* [WORK TO COMPLETE] Take the lines from the head of the listing through the one bearing "The height and" and copy them exactly, leaving every picture out.
== MATERIAL PROVIDED ==
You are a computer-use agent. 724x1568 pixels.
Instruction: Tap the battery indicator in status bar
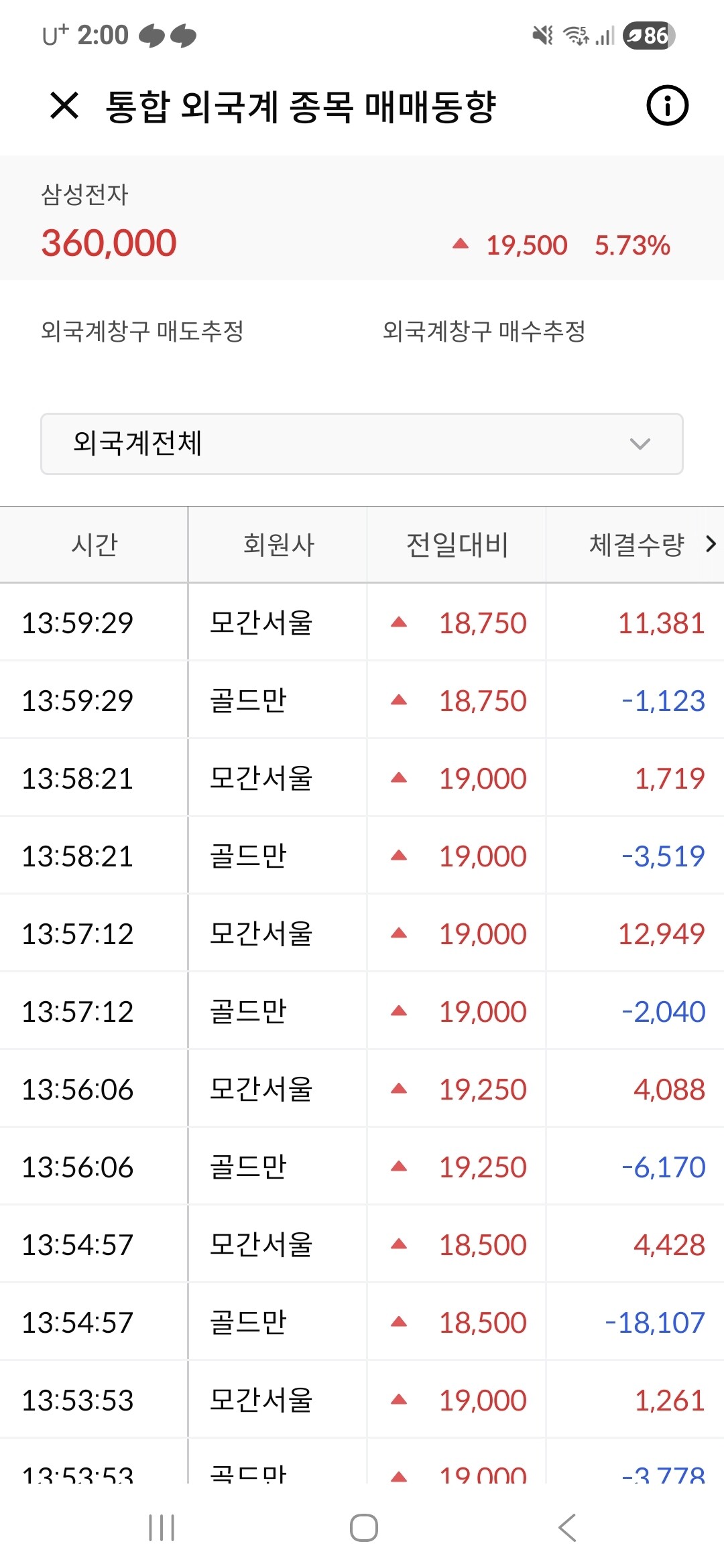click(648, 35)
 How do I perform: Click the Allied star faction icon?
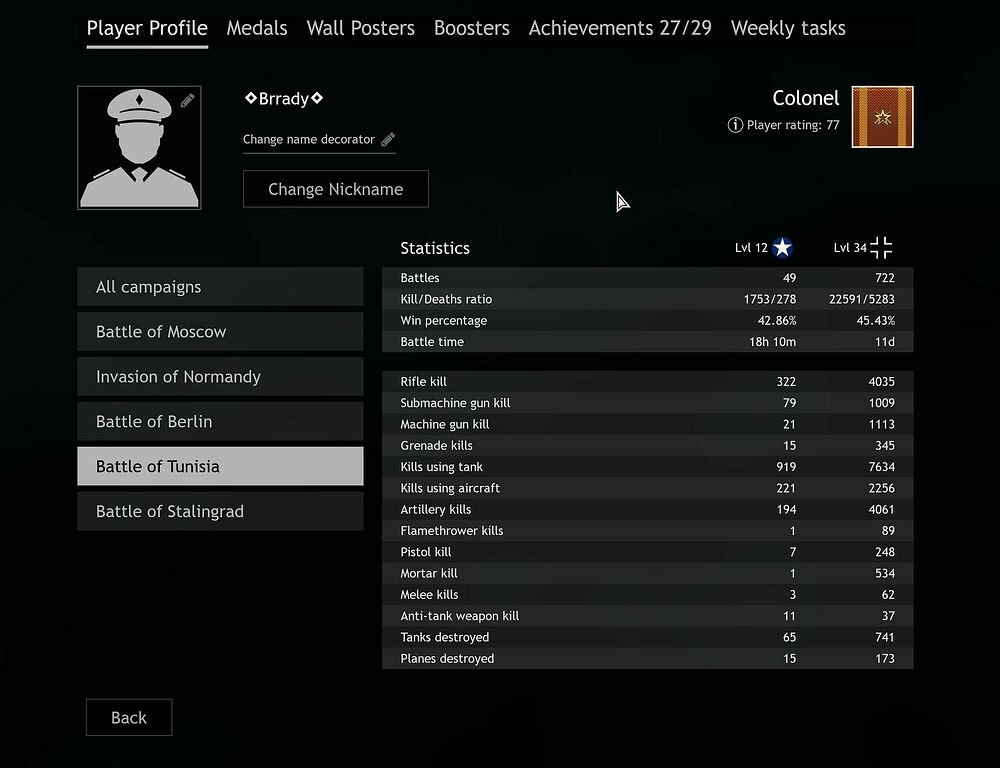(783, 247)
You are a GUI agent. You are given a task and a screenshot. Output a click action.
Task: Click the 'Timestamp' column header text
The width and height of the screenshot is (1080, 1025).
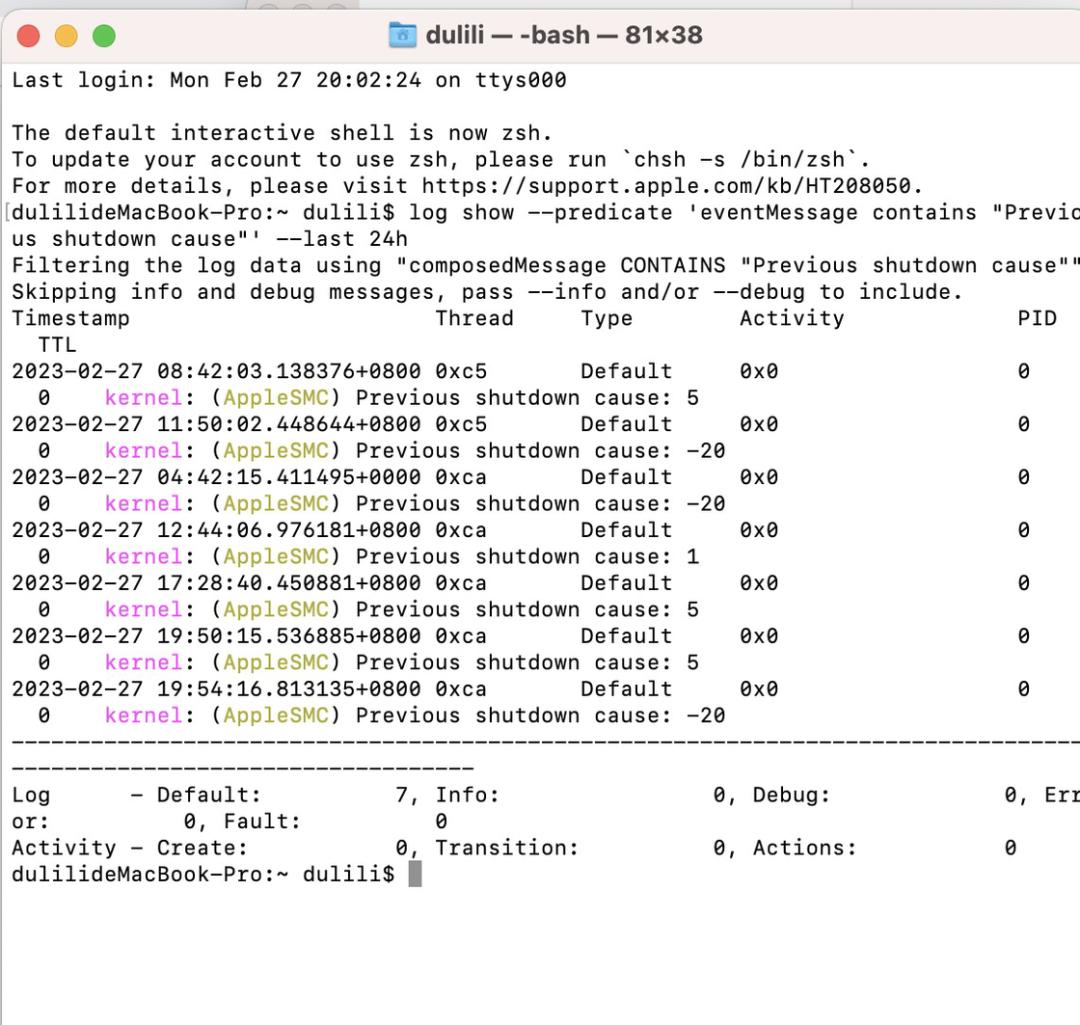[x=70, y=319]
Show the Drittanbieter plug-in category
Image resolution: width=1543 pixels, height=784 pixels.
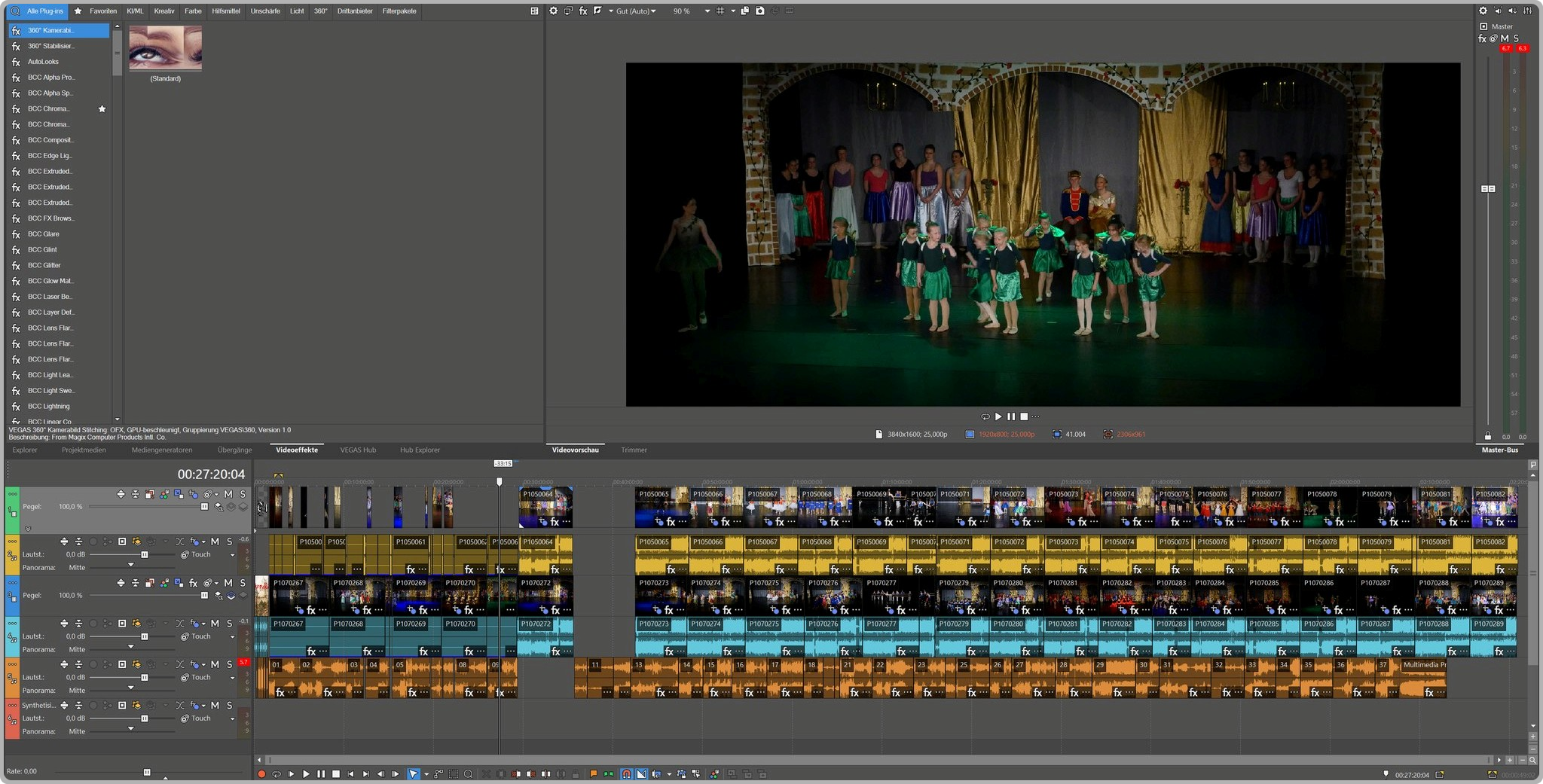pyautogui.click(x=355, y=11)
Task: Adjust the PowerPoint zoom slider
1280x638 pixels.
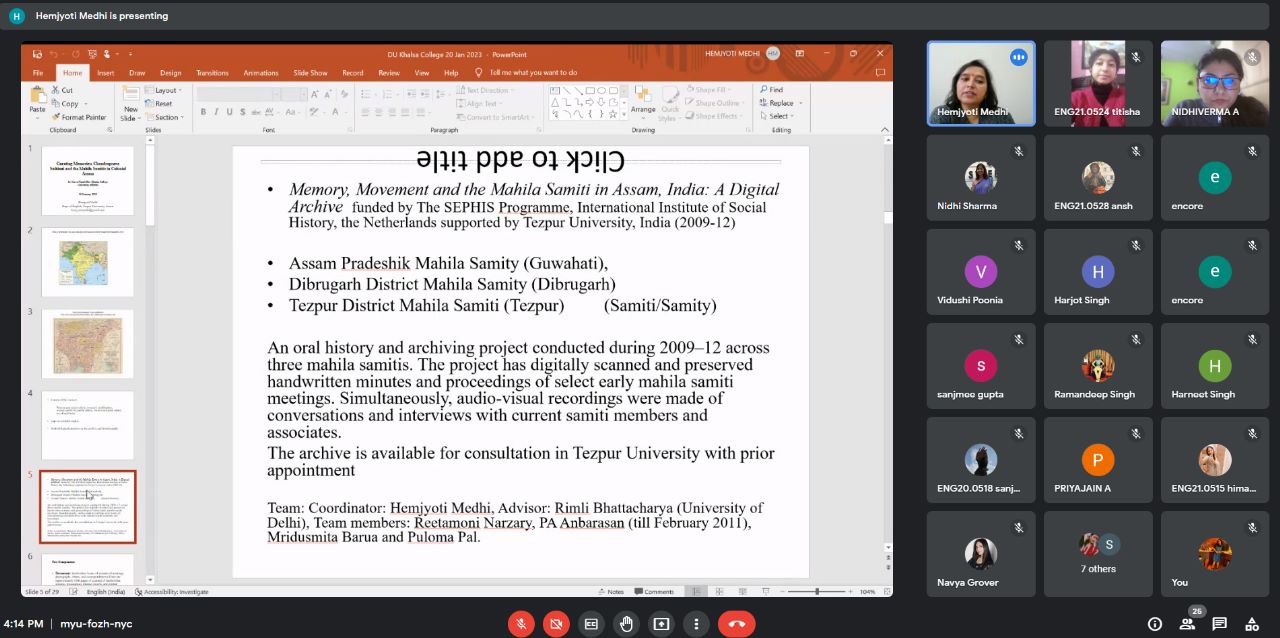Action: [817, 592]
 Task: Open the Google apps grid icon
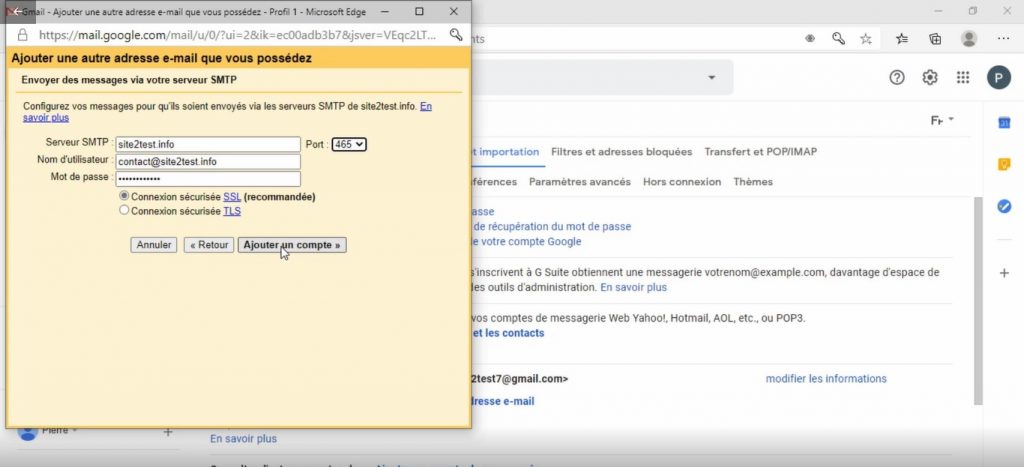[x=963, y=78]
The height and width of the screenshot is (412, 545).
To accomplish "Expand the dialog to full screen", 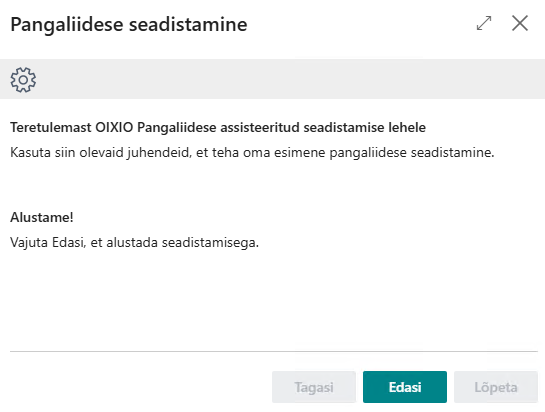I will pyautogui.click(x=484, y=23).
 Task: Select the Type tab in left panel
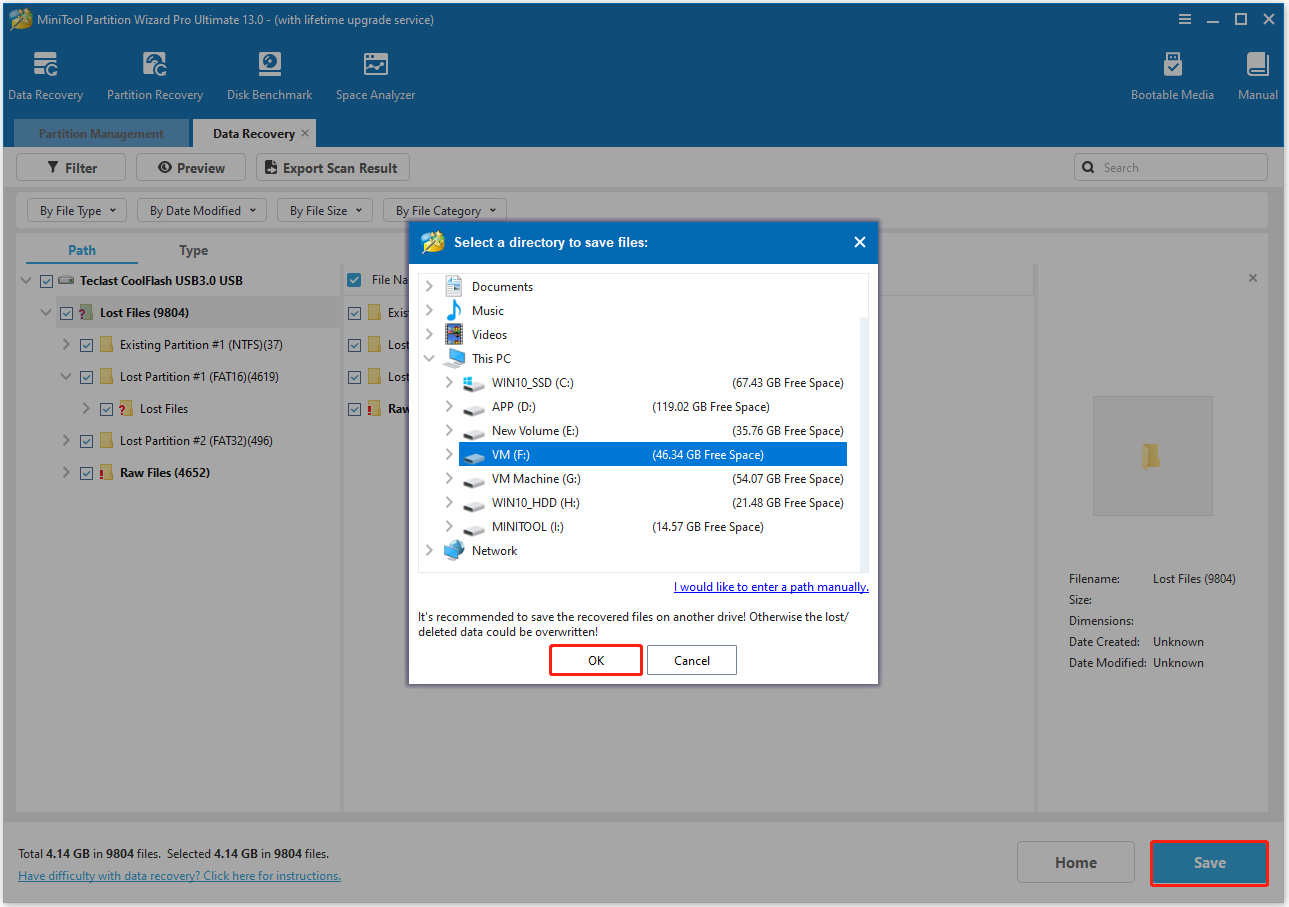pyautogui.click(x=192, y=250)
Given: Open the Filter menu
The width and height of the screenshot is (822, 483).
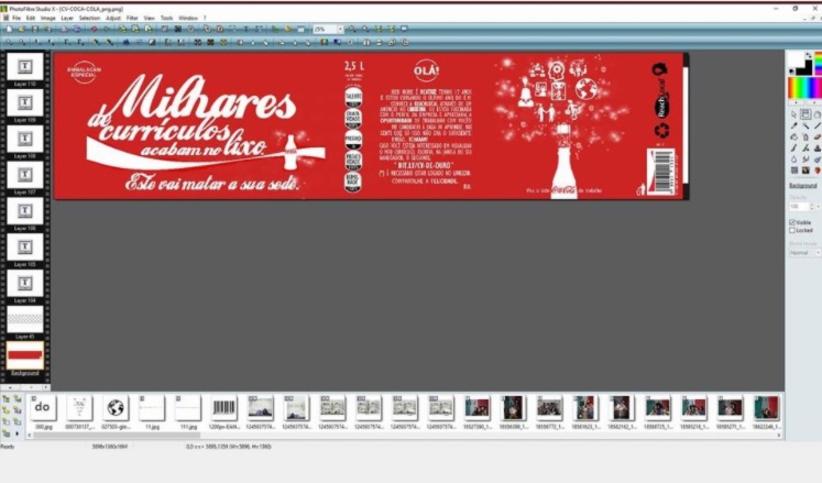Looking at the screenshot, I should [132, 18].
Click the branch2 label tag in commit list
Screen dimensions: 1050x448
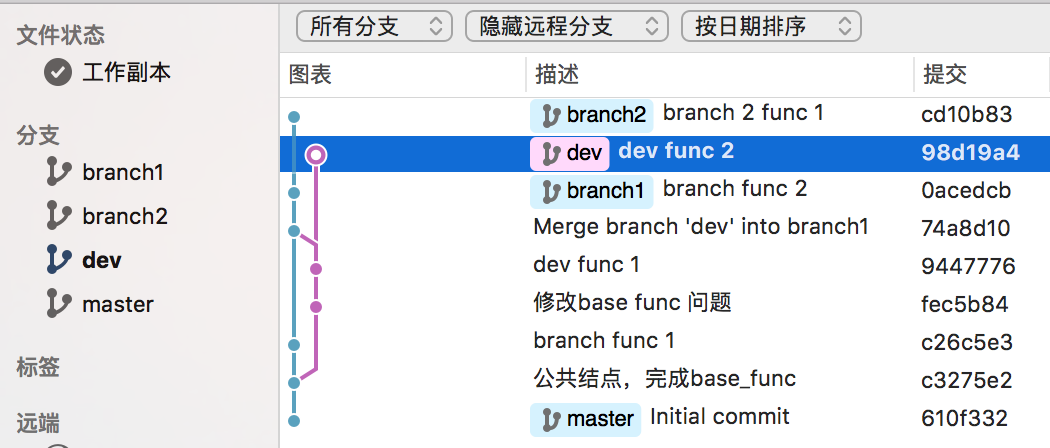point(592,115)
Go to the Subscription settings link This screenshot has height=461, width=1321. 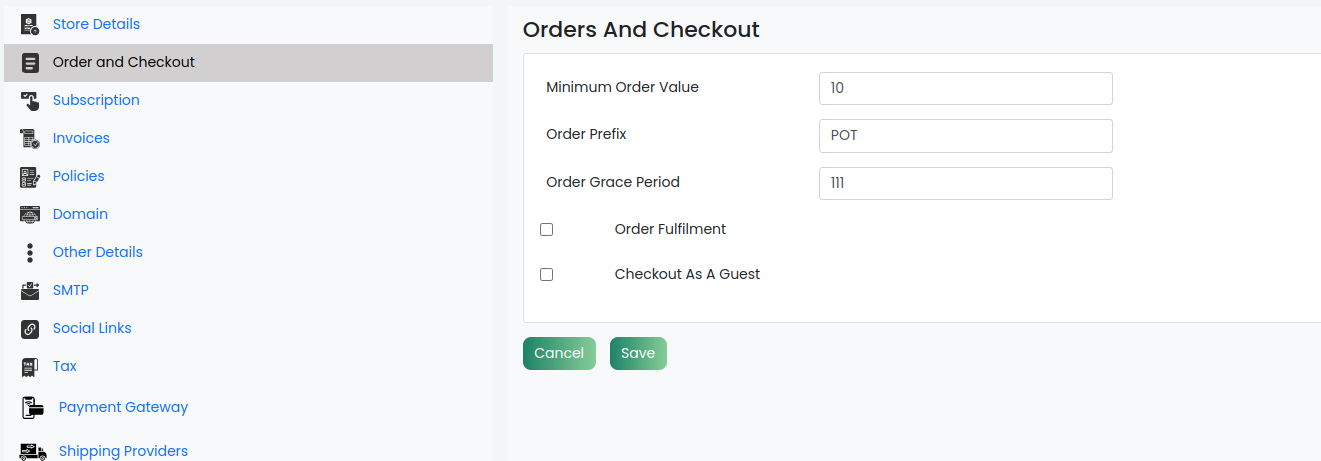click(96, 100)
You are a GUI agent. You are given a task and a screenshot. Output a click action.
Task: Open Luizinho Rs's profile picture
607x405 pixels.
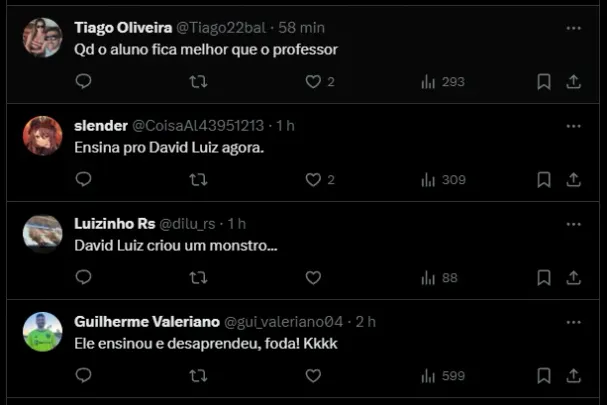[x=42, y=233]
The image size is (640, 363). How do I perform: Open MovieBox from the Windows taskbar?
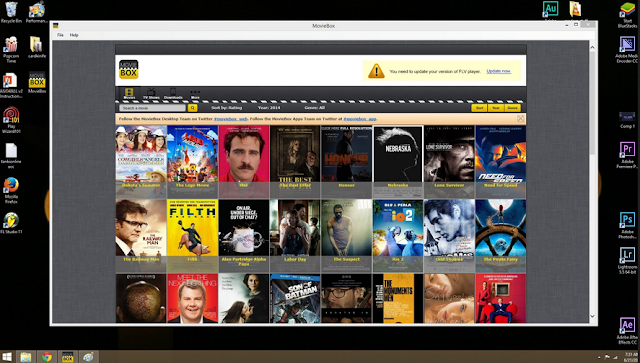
===
* [TASK OUTPUT]
You are a computer-use agent. 724x1568 pixels.
Instruction: Tap the battery indicator in status bar
click(648, 35)
 How do I perform: Click the Allied star faction icon?
(783, 247)
You are a GUI agent. You are given a task and a screenshot. Output a click action.
Task: Click the 'Timestamp' column header text
The width and height of the screenshot is (1080, 1025).
[x=70, y=319]
Show the Drittanbieter plug-in category
Image resolution: width=1543 pixels, height=784 pixels.
pyautogui.click(x=355, y=11)
Task: Adjust the PowerPoint zoom slider
1280x638 pixels.
Action: [817, 592]
 Task: Open the Google apps grid icon
[x=963, y=78]
The height and width of the screenshot is (412, 545).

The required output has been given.